Your instructions:
Among the entries below, find the lines that hold the word "agent" and report them.

------ Records to process

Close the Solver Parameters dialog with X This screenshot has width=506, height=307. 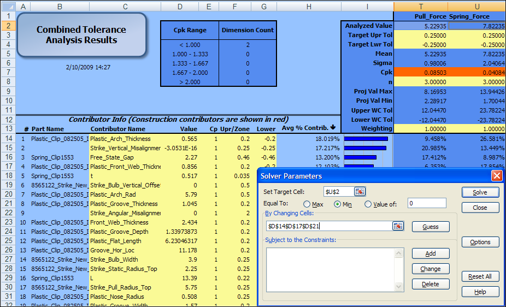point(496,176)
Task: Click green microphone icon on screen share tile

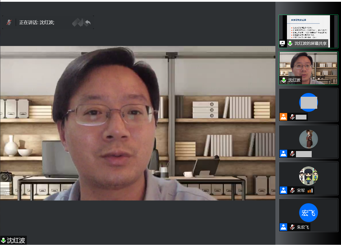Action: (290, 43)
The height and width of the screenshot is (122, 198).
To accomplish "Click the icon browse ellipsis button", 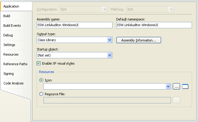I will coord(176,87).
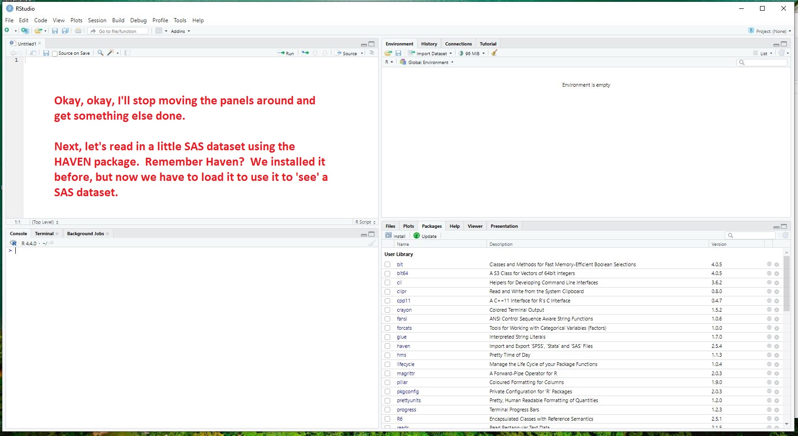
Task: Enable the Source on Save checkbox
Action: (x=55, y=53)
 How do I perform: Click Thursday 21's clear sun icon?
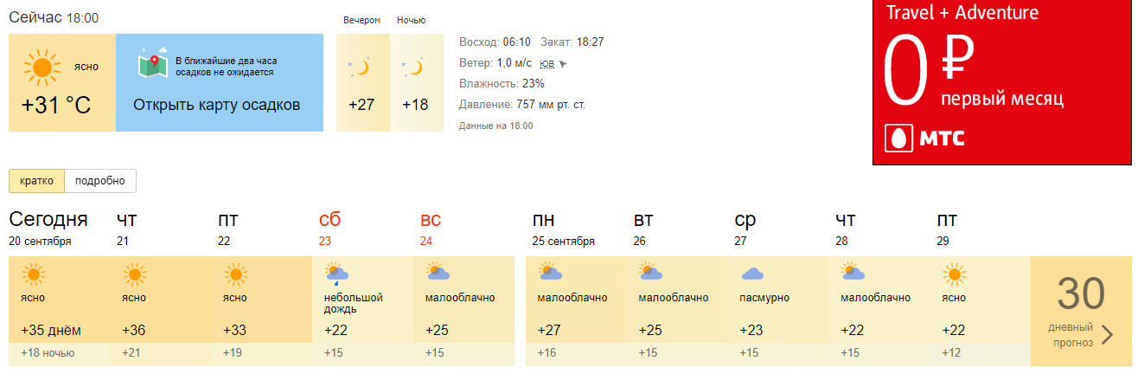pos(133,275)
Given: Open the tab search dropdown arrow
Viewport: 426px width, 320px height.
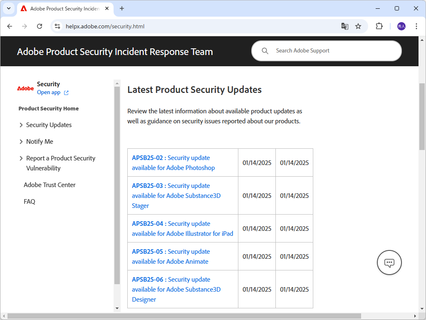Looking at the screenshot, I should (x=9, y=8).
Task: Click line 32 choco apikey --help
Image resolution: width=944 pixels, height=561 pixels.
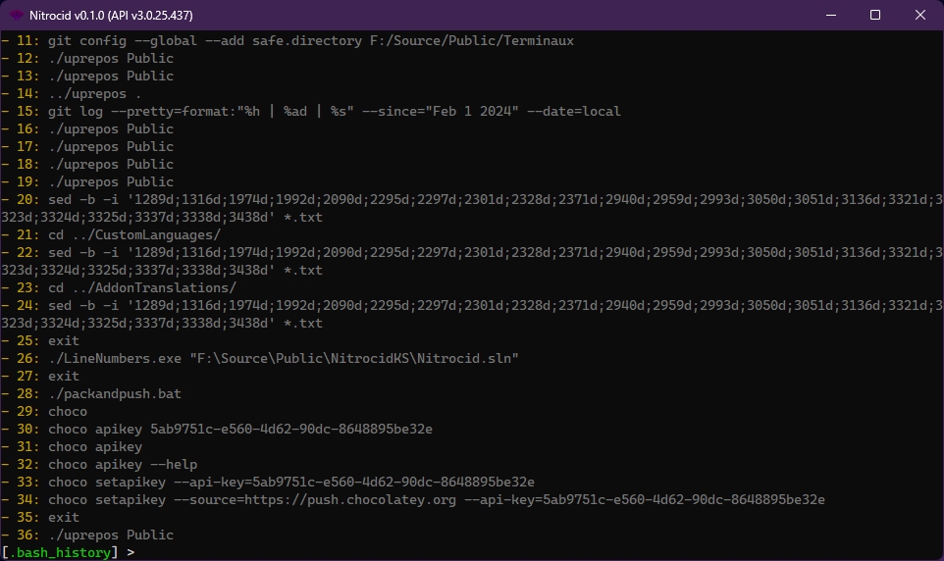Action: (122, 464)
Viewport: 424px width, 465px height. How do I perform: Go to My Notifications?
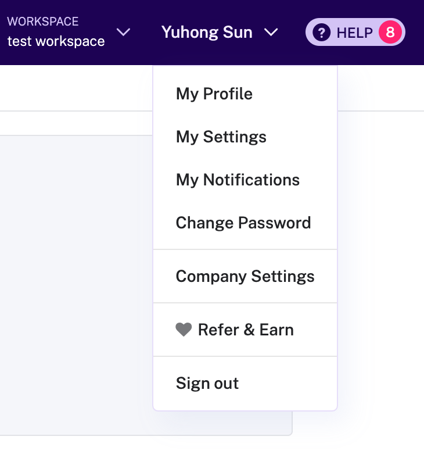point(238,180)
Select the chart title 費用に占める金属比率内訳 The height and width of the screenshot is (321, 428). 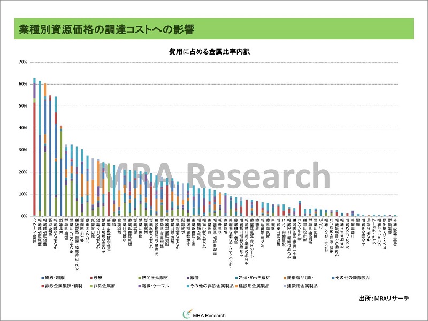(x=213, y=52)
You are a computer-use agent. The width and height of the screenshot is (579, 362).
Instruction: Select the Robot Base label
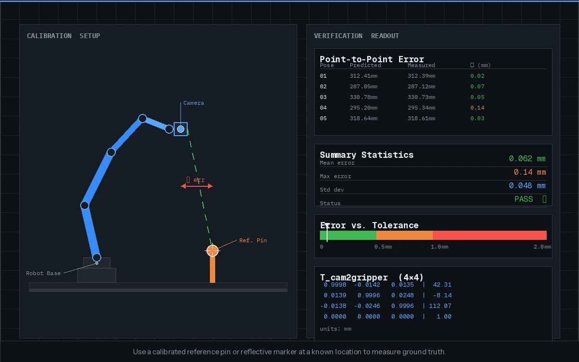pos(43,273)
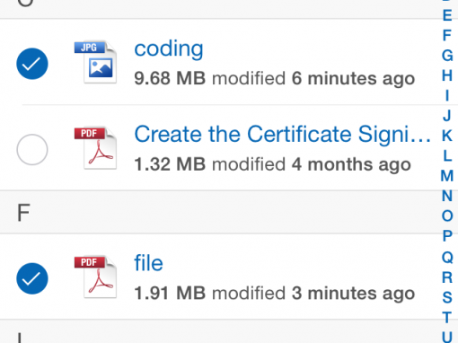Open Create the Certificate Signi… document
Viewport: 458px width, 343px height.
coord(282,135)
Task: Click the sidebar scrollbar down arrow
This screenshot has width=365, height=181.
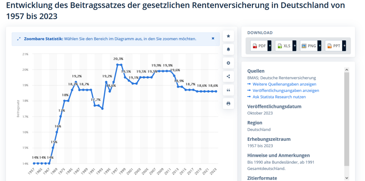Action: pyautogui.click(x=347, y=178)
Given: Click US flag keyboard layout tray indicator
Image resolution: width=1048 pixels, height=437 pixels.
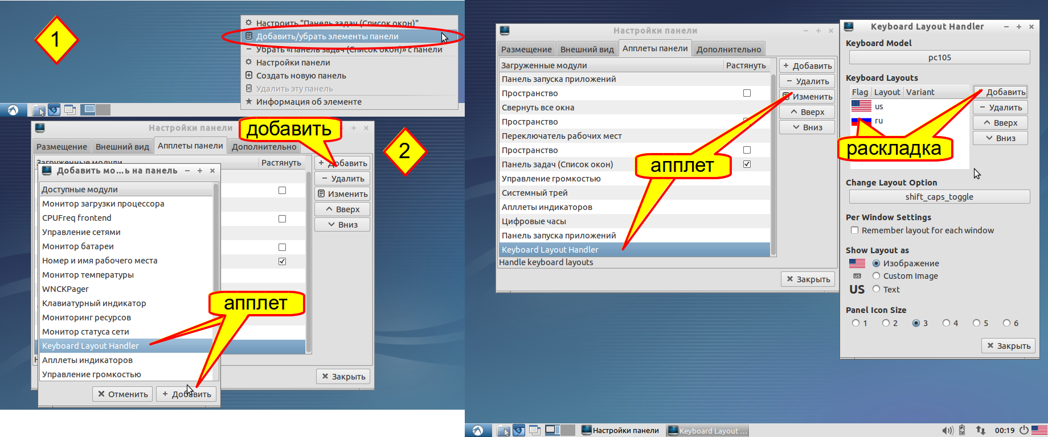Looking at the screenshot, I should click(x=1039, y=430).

------------
------ Records to process

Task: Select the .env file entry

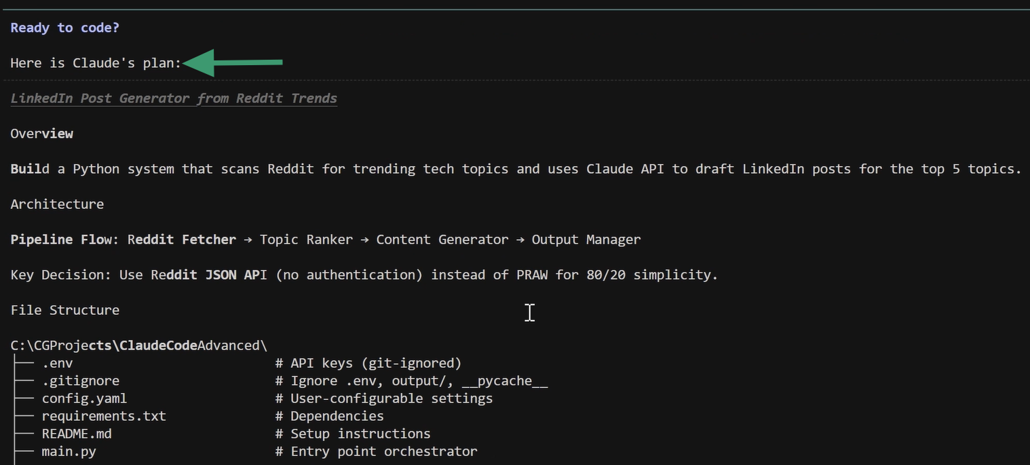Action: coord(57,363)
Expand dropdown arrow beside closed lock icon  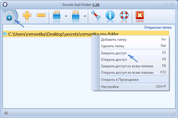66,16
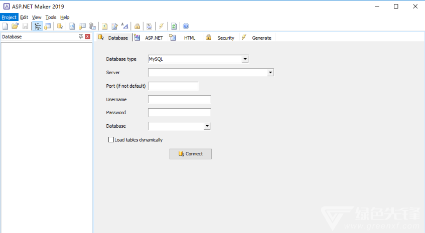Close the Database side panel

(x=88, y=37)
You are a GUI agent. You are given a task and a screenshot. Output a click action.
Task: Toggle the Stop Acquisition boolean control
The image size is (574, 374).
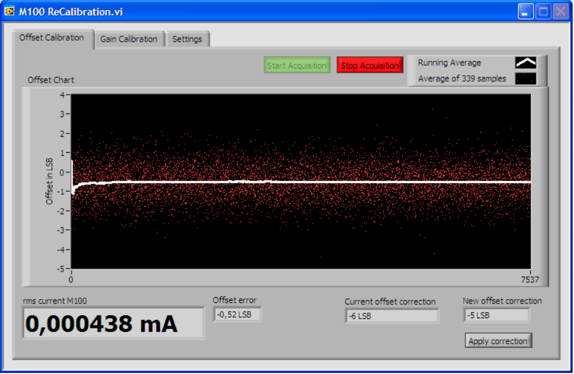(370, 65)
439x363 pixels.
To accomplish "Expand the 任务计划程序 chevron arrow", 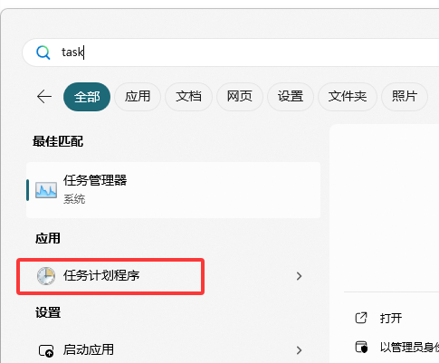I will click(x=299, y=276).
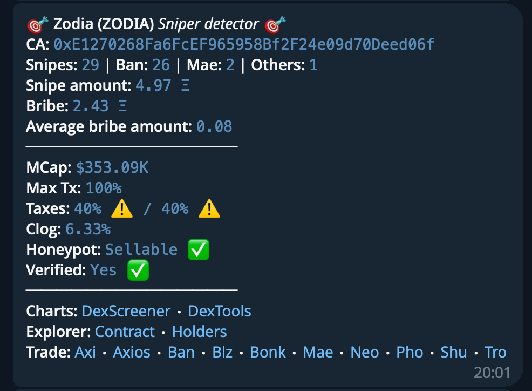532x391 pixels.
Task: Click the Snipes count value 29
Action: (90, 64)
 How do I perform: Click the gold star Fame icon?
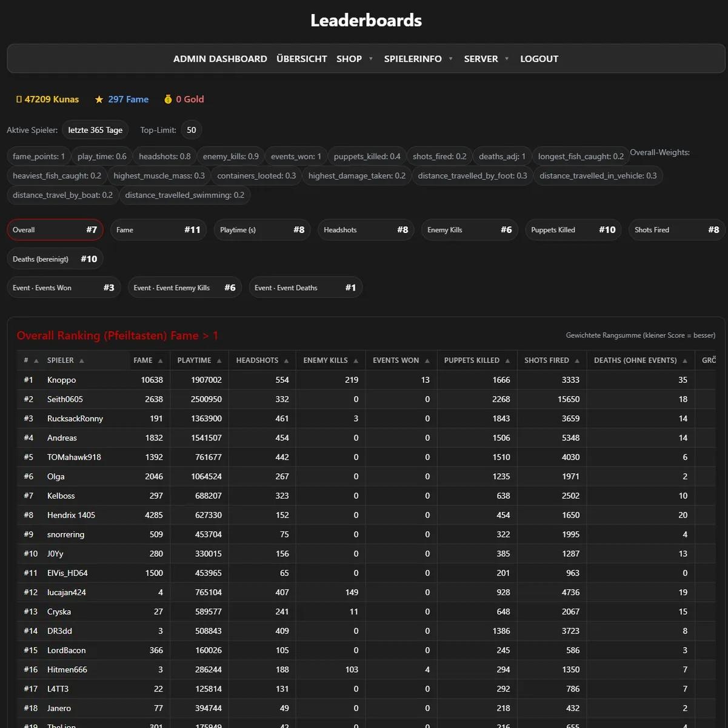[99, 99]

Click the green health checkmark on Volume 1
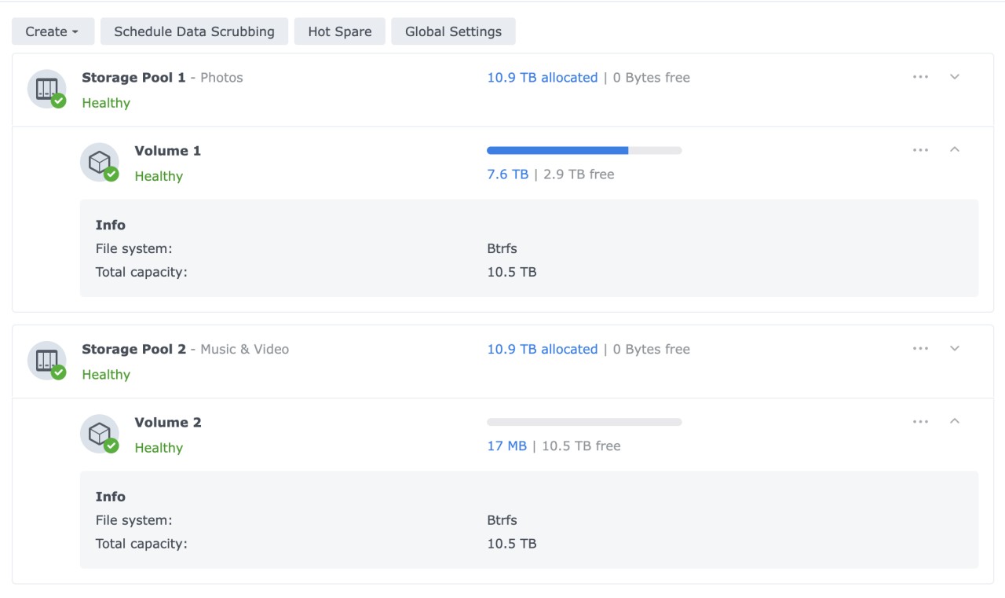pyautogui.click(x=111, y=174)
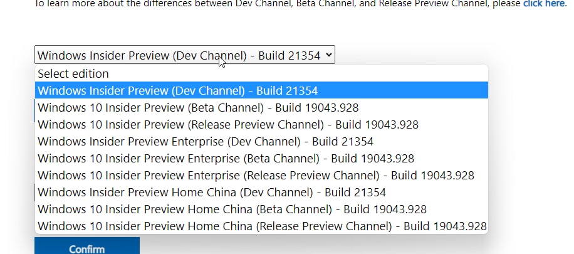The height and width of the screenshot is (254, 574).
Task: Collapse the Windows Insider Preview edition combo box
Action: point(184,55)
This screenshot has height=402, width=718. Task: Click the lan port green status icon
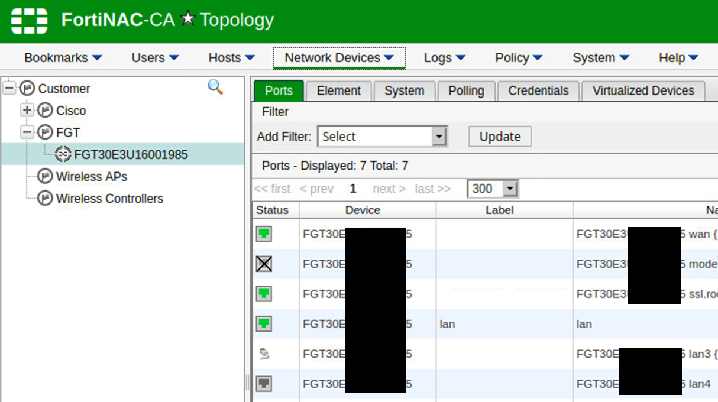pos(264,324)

------------

Task solution:
You are a computer-use agent. The width and height of the screenshot is (579, 362).
You are a GUI agent. You are given a task and a screenshot. Output a click action.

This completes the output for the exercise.